Что легче, что труднее: открывать утром глаза, про-сыпаться или смежать их вечером, лежа на постели, засыпая? В детстве и то, и другое давалось легко. Едва ты проснулся, едва голову с подушки снял, ты уже и глаза открыл, и зришь на все, что окружает тебя вокруг, на мать, на отца, на бабушку, — ты торопишься смотреть, и какая тут может быть трудность открыть глаза? Ты весь мир хочешь глазами объять. И ты это делаешь. Но, переполненный виденным, ты также и засыпаешь. А точнее, ты с такой же легкостью, с какой этот мир принимал, от него отказываешься. И глаза для тебя смежить, чтобы уйти от него и погрузиться в сновидения, — легче легкого, самое легкое занятие. Тут даже усилий не нужно прилагать — они сами как открываются, так и закрываются.
Но пожив на свете, повидав хорошего и плохого, ты отворачиваешься от мира, ты не хочешь на него смотреть, и для тебя иной раз для того, чтобы решиться открыть глаза, нужно столько усилий, сколько для того, чтобы покончить с собой. Ты все силы собираешь, последнее, что осталось в тебе,—и не можешь. Веки так тяжелы, что твоих усилий их поднять мало. И если ты открываешь глаза и все-таки глядишь на мир, то не потому, что ты хочешь на него посмотреть и нашел в себе силы смотреть, а потому, что мир тебя заставляет и помогает это сделать. Сам бы ты ни за что их не открыл. Таким кажется тебе мир ужасным и страшным.
Но проходят еще какие-то сроки твоих усилий, борений, страхов, и ты неожиданно для себя начинаешь опять чувствовать охоту смотреть по утрам и чувствовать легкость, с которой тебе удается поднять веки. И ты опять, как младенец, радуешься, глядя на мир, легко вступаешь в него и с готовностью вечером от него отступаешь. И, принимая его легко, думаешь: что за этим еще будет? Придут ли снова к тебе черные дни и сомнения, или этот свет явился к тебе навсегда? Но уже ты это делаешь не потому, что тебе радостно вступать в этот мир и уходить от него, не это приносит тебе радость, не встречи и прощания, а что-то иное. Ты не встречаешься с ним и не прощаешься. Ты всегда теперь с миром и без него. И это тебя радует.
Утром встану, глаза открою и так до самого вечера не закрываю.

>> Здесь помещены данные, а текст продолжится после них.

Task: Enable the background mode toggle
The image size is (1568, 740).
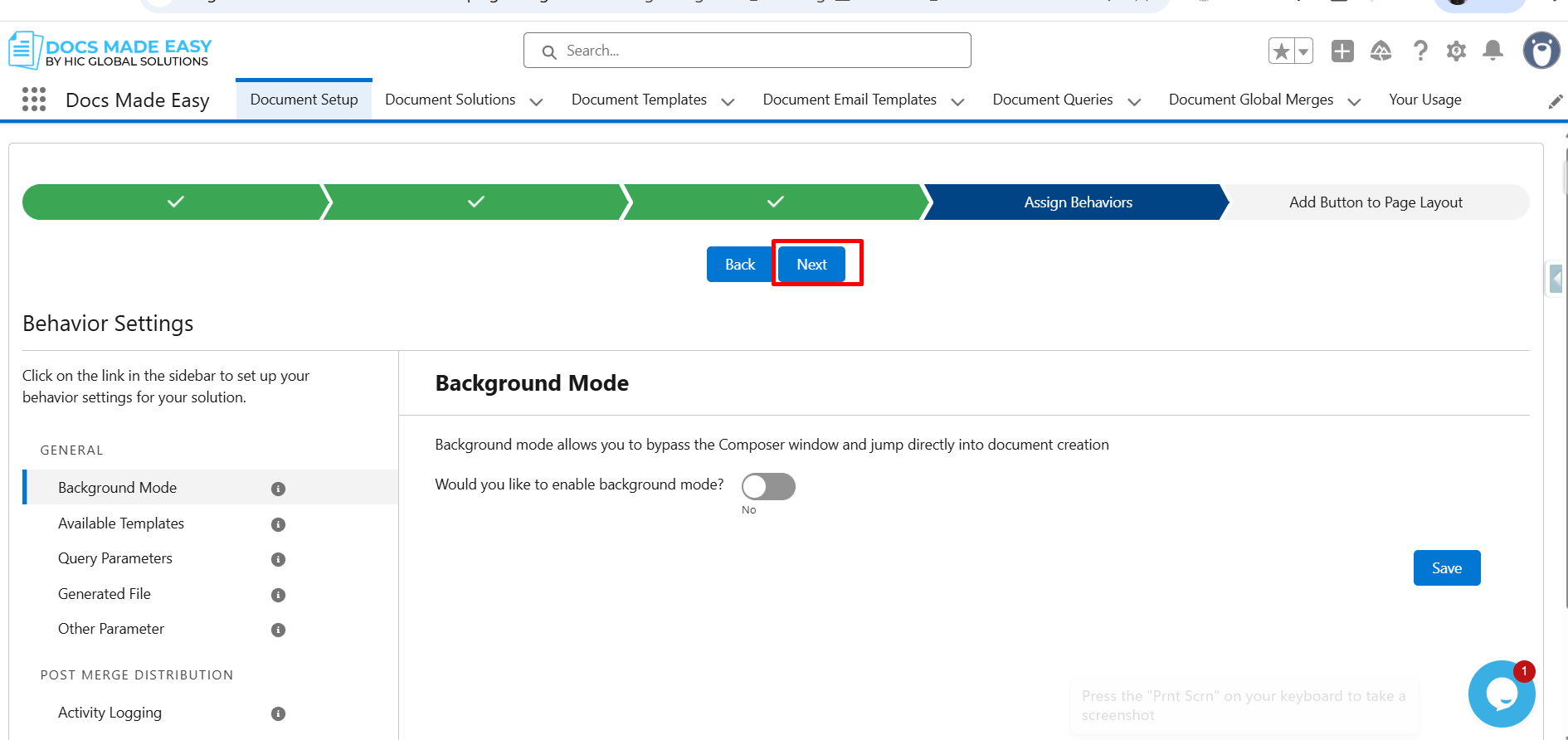Action: coord(768,487)
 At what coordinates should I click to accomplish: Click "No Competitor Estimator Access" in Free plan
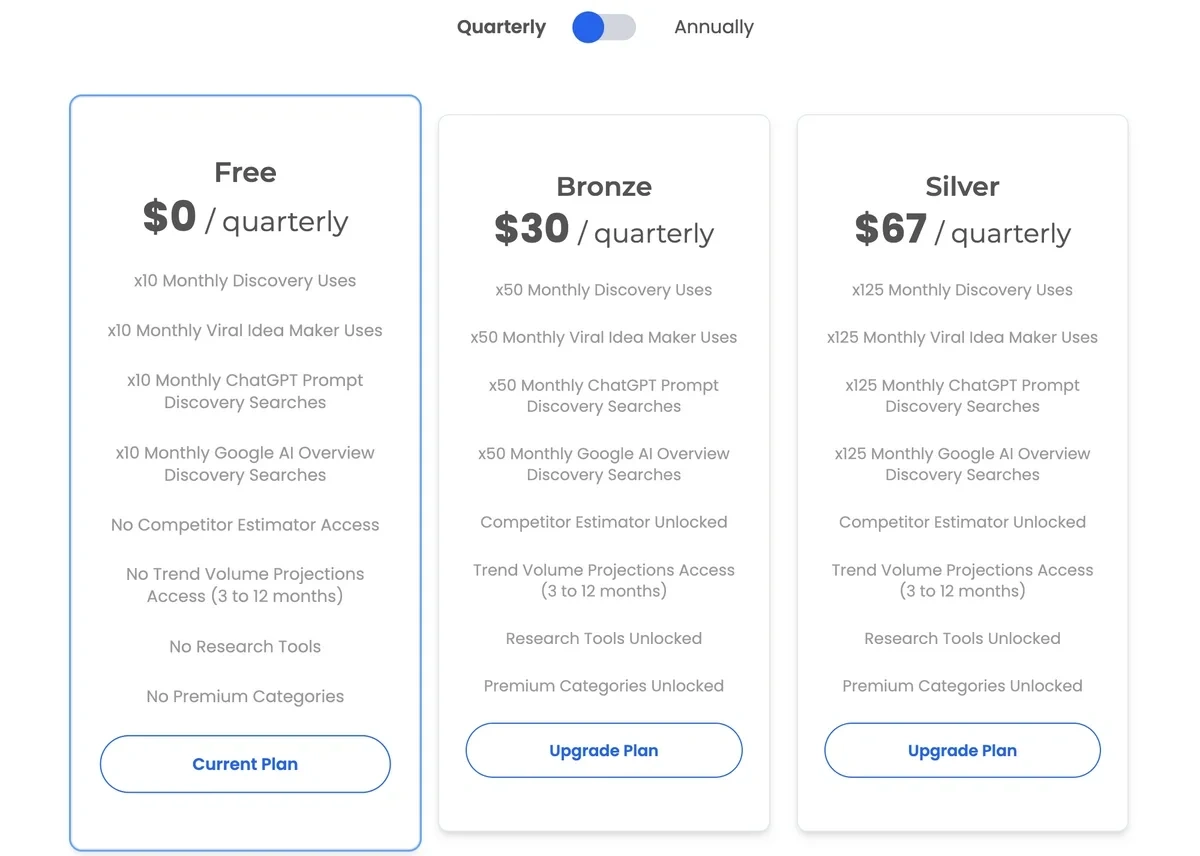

Уж сумерками лес загустел, солнце на землю падает, небо потемнеет, поубавятся во мраке дали, исчезнут очертания сосен и елей у дороги, — то видел весь горизонт до краев, теперь под самым носом местность ощупываешь, — не порадует яркостью цветущий луг, не встретишь в небе летящего коршуна, везде, куда ни кинешь взор, упирается глаз в темень, как в стену, не находя себе работы, радости или огорчения. И ты готов его закрыть — он сам не закрывается. Там звезду на небе первую поймал, там за светлый уклон западного неба цепляется, там в темноте после усиленного приглядывания стебель девясила с трудом разглядел, который днем сам в глаза лез, там угадал, не увидел, у забора молодую поросль лебеды. За каждую мелочь, за каждый выступ глаз цепляется, а закрываться не хочет. Что же ты не закрываешься, ему говорю. Или не темно кругом? И все видно? Ночная мгла на лес опустилась, и кругом чернота пришла. Даже звездное небо почернело, и звезды на нем не светлы, а черны, как головешки, тускло посвечивают. Или не нагляделся, родимый, на эту прелесть? И ты, спрашивающий у него, не понимаешь, то ли он прелестью мира заворожен, оттого и вперился в него и как бы остолбенел в своем глядении, то ли заболел от долгого глядения, то ли какую неизвестную тайну про себя держит. Какую? Какую тайну может держать про себя мой глаз?